The first story is entitled "Sins My Father Taught Me" and is about the author's early days in fishing. The "Sins" are simply tactics of bait fishing and other non-fly angling. I found it ironic that in his conversion story he refers to these other fishing methods as sins, yet later in the book he relates how fly fishermen are the world's biggest snobs. I find this on level with complaining about crowds and not realizing that you yourself help to make the crowds larger. 
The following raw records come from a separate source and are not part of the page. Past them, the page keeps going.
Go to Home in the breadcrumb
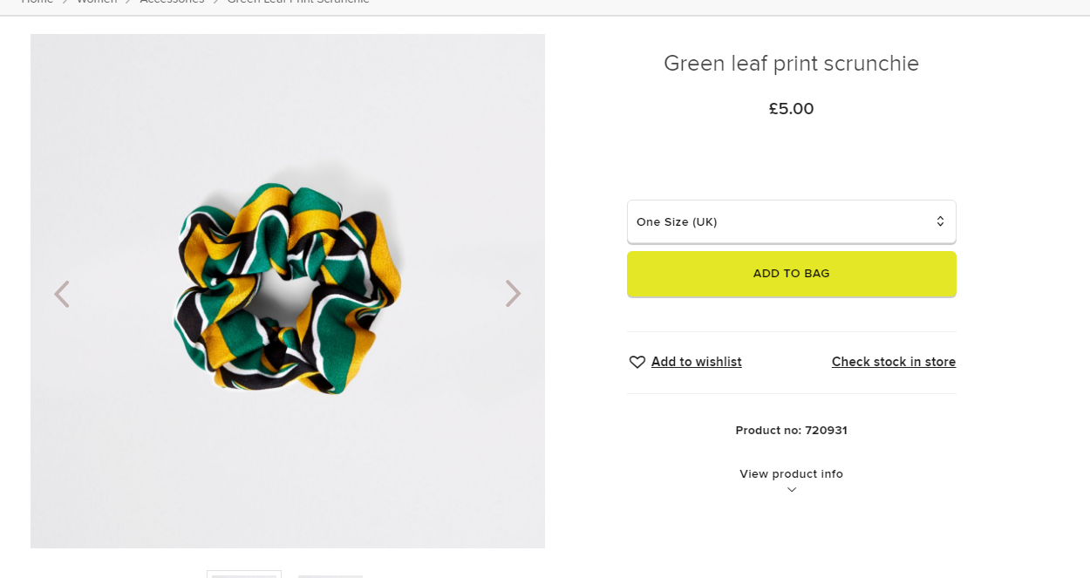Screen dimensions: 1090x578 tap(37, 2)
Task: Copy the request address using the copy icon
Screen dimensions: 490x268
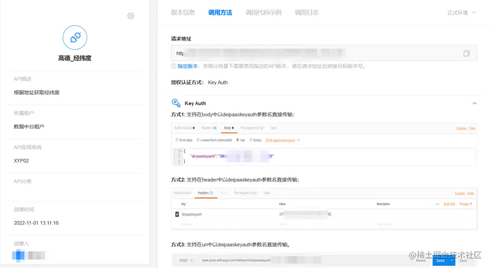Action: pos(466,53)
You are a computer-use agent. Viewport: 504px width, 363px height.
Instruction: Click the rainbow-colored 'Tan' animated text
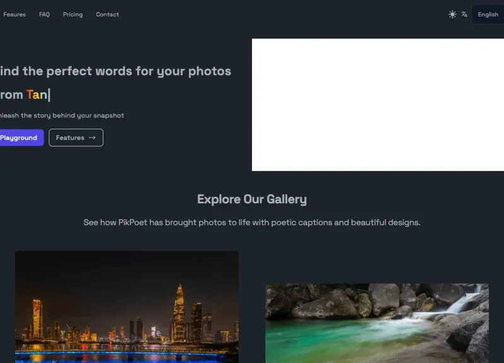pos(37,95)
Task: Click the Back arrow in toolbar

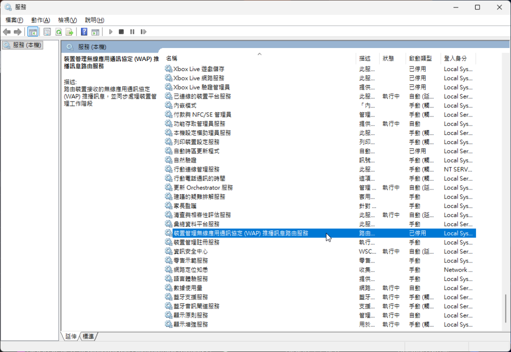Action: point(6,32)
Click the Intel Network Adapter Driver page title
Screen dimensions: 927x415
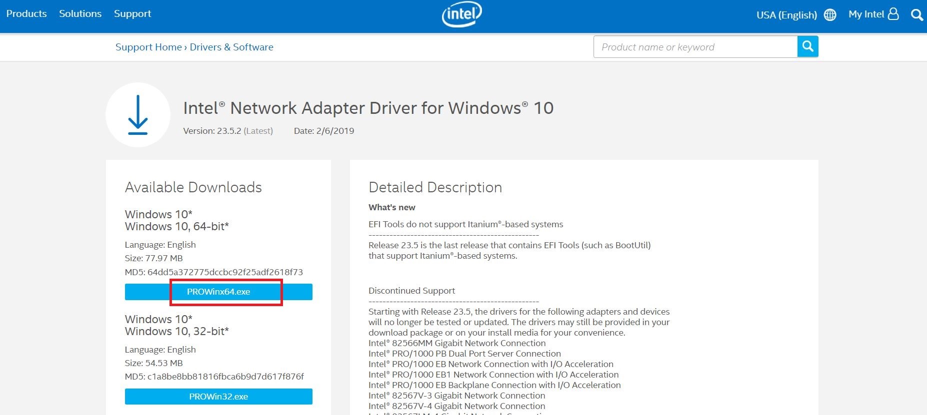[368, 108]
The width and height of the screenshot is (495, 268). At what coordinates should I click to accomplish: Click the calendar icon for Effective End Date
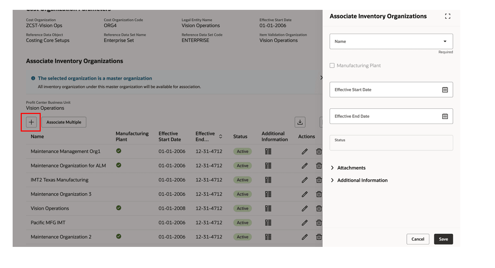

The chapter "D. McGinnis: Guide" is a humorous tale about some backwoods folks that advertise, and operate (for at least one trip) their small cabin as a fishing lodge on the big dead river. The chumming, bait fishing, hard drinking bunch don't seem like they'd be much of a guide/lodge service and the first bunch of clients seem to think likewise. Until, that is, they start catching some quality fish. This, of course, makes all right with the world and the group of sports makes sure to book next year's trip.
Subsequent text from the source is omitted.